CONSIGNES:
**A)** Reformulez sous forme de liste le paragraphe de l'extrait sur l'abbaye de Thélème qui commence par « Troisième petite notion », en conservant ses faits principaux.
**B)** Poursuivez le texte sur l'abbaye de Thélème après sa dernière phrase.

==== EXTRAIT ====

Troisième petite notion qui conclut le livre : l'Abbaye de Thélème. Suite à sa victoire contre Picrochole, Gargantua décide d'offrir à son ami frère Jean un lieu qu'il pourra façonner à son image en remerciement de son aide pendant la guerre. Car frère Jean n'est pas vraiment le petit moinillon tranquille avec sa robe de bure, mais plutôt Rambo en toile de jute, il n'hésite pas à massacrer des pillards et à poursuivre seul une armée en déroute quand il n'est pas occupé à rouler sous la table avec Gargantua. C'est qu'il enfile les verres mieux que les perles d'un chapelet le gentil moine. Donc voici qu'émerge l'abbaye de Thélème dont la devise « fait ce que voudra » résonne encore 5 siècles plus tard. Car dans ce lieu pourtant religieux, on réconcilie volonté divine et désirs humains. Même les plaisirs charnels y ont leur place ce qui était plutôt osé pour l'époque ! Scandaleux ? Moi, personnellement, je signe tout de suite !

==== EXTRAIT DES DONNÉES ====

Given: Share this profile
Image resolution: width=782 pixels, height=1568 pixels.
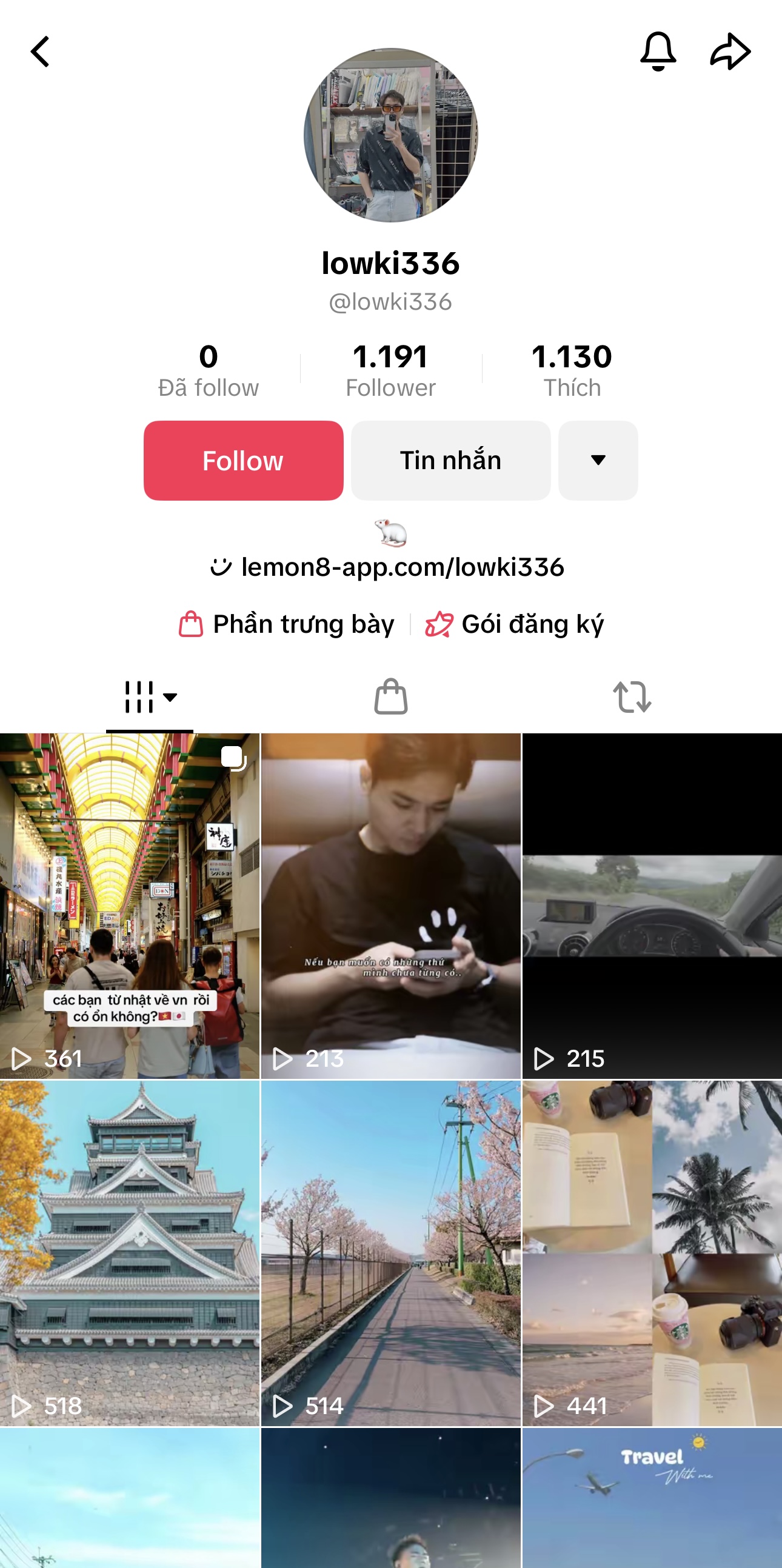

====

RÉPONSES DANS L'ORDRE:
**A)**
- L'abbaye de Thélème est la troisième notion et conclut le livre.
- Après sa victoire contre Picrochole, Gargantua offre à son ami frère Jean un lieu à façonner à son image, pour le remercier de son aide pendant la guerre.
- Frère Jean n'a rien d'un moine tranquille : il massacre des pillards, poursuit seul une armée en déroute et boit volontiers avec Gargantua.
- La devise de l'abbaye, « fait ce que voudra », résonne encore cinq siècles plus tard.
- Ce lieu religieux réconcilie volonté divine et désirs humains.
- Les plaisirs charnels y ont même leur place, ce qui était osé pour l'époque.

**B)**
Si je récapitule : Rabelais 3 — Moyen-Âge 0. La Renaissance est en route et avec le sourire.

De conclure alors sur cette citation : « Mieux est de ris que de larmes écrire, pour ce que rire est le propre de l'homme. »

Et ce n'est que le début tant le 16é siècle pose les fondations de notre littérature moderne.

À bientôt.

K.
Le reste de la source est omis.